In the listing below, find every line that contains the word "dimensions" and copy each of those lines in full.

>> begin INFORMATION SUPPLIED

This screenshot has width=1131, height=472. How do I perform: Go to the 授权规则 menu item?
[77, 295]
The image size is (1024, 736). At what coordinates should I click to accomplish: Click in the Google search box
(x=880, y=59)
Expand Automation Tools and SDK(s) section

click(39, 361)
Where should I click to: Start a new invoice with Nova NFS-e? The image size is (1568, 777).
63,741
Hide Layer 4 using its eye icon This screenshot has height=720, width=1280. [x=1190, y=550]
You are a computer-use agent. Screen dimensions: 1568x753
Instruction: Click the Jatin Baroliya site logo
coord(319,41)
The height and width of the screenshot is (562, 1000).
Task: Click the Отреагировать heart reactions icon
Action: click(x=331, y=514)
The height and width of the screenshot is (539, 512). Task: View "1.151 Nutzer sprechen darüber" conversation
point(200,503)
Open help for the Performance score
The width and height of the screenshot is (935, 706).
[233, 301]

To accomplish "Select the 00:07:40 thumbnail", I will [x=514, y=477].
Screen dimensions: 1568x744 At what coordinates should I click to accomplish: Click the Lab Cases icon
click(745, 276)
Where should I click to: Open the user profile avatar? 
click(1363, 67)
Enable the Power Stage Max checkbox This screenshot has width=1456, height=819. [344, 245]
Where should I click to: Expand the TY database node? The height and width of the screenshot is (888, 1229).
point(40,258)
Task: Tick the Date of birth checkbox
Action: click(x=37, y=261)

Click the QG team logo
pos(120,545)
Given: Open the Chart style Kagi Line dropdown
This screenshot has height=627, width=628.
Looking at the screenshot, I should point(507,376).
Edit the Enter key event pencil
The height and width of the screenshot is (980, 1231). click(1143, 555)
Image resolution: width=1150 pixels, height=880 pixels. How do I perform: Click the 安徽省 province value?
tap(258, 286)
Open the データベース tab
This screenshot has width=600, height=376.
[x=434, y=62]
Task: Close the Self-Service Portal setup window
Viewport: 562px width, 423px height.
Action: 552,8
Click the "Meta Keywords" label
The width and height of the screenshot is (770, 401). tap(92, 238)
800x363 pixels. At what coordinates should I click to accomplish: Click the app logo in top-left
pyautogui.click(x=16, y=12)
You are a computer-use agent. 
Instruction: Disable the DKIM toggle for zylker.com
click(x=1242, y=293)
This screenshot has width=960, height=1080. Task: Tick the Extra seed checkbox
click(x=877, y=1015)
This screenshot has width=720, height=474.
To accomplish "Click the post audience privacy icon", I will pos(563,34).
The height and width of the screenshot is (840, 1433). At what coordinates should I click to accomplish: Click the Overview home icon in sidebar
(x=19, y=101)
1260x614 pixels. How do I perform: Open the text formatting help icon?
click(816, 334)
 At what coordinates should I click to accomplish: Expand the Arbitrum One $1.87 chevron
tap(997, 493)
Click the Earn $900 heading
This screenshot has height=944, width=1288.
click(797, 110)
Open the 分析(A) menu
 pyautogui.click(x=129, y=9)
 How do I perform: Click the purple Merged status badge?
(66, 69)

>> end INFORMATION SUPPLIED

» **CORRECT RESULT**:
You are a computer-use agent. Screen dimensions: 1568x753
Screen dimensions: 1568x744 At what coordinates should I click to accomplish: Click the Lab Cases icon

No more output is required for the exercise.